:: RECORDS SUPPLIED

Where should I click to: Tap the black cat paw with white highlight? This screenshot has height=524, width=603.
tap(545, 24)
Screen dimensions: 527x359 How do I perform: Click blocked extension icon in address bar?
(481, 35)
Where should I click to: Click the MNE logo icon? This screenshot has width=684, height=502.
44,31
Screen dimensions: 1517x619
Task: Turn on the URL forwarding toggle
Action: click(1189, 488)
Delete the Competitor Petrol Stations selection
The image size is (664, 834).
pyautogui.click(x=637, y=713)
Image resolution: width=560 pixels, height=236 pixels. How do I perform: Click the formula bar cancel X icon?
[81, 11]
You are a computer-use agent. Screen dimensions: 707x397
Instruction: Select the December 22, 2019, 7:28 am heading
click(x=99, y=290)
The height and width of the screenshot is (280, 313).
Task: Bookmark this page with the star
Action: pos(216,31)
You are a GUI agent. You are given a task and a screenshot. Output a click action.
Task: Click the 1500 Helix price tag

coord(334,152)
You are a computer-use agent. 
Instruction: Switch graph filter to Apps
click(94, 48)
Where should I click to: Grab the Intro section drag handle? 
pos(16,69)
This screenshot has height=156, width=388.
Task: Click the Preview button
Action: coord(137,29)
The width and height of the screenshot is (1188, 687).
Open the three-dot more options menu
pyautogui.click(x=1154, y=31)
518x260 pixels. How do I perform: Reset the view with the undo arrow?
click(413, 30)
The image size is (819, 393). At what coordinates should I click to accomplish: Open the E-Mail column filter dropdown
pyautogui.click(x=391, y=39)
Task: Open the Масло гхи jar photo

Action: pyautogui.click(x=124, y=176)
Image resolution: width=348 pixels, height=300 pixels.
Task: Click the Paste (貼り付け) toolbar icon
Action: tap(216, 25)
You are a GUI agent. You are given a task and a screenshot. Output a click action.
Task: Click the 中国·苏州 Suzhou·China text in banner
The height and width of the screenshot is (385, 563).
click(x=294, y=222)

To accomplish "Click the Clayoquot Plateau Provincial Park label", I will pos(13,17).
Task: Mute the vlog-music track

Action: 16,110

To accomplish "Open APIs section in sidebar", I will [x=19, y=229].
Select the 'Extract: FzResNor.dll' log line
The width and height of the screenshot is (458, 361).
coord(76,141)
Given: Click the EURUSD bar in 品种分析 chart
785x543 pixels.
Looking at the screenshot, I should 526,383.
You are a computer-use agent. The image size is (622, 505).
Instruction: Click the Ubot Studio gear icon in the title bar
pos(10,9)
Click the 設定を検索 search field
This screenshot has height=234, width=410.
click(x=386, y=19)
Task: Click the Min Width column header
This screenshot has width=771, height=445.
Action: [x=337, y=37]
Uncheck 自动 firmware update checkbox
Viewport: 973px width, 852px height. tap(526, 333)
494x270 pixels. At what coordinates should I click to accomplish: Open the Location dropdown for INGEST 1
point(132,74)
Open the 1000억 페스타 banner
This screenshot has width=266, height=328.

::::

### PROBLEM DESCRIPTION:
Retrieve every line above holding the word "agent".

### COMPLETED EXERCISE:
You are a computer-use agent. Screen dimensions: 707x397
You are a GUI agent. You are given a task and a screenshot. Output a click action.
You are a computer-use agent. 
You are a GUI agent. You are given a task and a screenshot. Output a click action.
You are a computer-use agent. The image size is (622, 505).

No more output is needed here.